- _PASSAGE_:
[Start of section]

If your child is struggling with their anxiety or despair, life can feel very difficult for them and for you. And if your child is experiencing self-harming behaviors, or their perception of reality is off, or they are making unwise decisions, life can feel unpredictable and scary. But please don’t lose hope, as all mental health conditions can be treated.
Here are six ways you can parent a child with a mental health challenge.
1. Look for Changes in Behaviors
It’s normal for kids and teens to feel sad at times, particularly when going through a difficult life event such as a move, parental separation or divorce, or the death of a loved one. But when sadness or grief lasts for two weeks or longer and is accompanied with a change in behavior, there may be something more serious going on.
Here are some signs to pay attention to:
- Persistently sad or grouchy mood
- Self-critical statements, e.g., “I’m a failure.”
- Avoiding people and activities they once enjoyed
- Sleep and eating changes
- School avoidance or a sudden decline in academic performance
- Complaints about aches and pains
While certain behaviors are more common during specific developmental stages, be sure to keep a close eye on any behavior that seems particularly odd for your child. Pay close attention to your child’s behaviors, no matter how puzzling they may be. Ignoring your child’s symptoms is not going to make them go away.

[End of section]

- _EXERCISE SET_:
(a) In the passage on parenting a child with a mental health challenge, how long does sadness or grief have to last, along with a change in behavior, before it may point to something more serious?
(b) Continue the passage on parenting a child with a mental health challenge from where it stops.

- _RECORDS PROVIDED_:
[Start of section]

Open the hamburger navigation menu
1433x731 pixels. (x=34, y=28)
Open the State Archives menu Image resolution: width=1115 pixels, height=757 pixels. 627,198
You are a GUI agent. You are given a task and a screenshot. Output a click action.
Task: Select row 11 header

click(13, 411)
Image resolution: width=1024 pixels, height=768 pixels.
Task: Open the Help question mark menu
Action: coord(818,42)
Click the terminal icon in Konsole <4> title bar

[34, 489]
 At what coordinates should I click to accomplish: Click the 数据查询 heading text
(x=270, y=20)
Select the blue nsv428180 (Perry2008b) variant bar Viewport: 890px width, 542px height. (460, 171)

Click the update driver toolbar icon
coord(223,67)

[End of section]

- _PER-TASK OUTPUTS_:
(a) Two weeks or longer.

(b)
2. Talk To Your Child Openly
Your kid or teen may have trouble controlling their mind or behaviors, and may feel very lost about what is happening to them. You can see this as an opportunity to open up a dialogue with your child.
Although your child may not be able to articulate exactly what they are experiencing, it’s important that they know they can come to you with any problem, and that they will be heard and treated with love and support.
As your child begins to open up, listen. And, then listen some more. Demonstrating active listening without judgment can increase the likelihood that they’ll come to you when they have an issue in the future.
Here are some ideas of what to do when they share:
- Let them know that you realize they are going through a hard time.
- Acknowledge the vulnerability it took to share by thanking them.
- Answer questions your child has and be honest about what you don’t know.
- Reassure your child that you will face these challenges together.
3. Practice Patience
When your kid or teen angrily pushes back at your genuine attempts to support them, practice the art of patience. I know, it’s not easy. It helps to be mindful of the words you use in response to their behavior.
For example, if your child has a breakdown, avoid telling them to just snap out of it. Be patient with them, even if their behaviors elicit anything but.
Mental health problems change the way your child’s brain works. It may take a while for them to manage big emotions or get over things quickly.
Practicing patience does not mean you should ignore disrespectful or unsafe behaviors.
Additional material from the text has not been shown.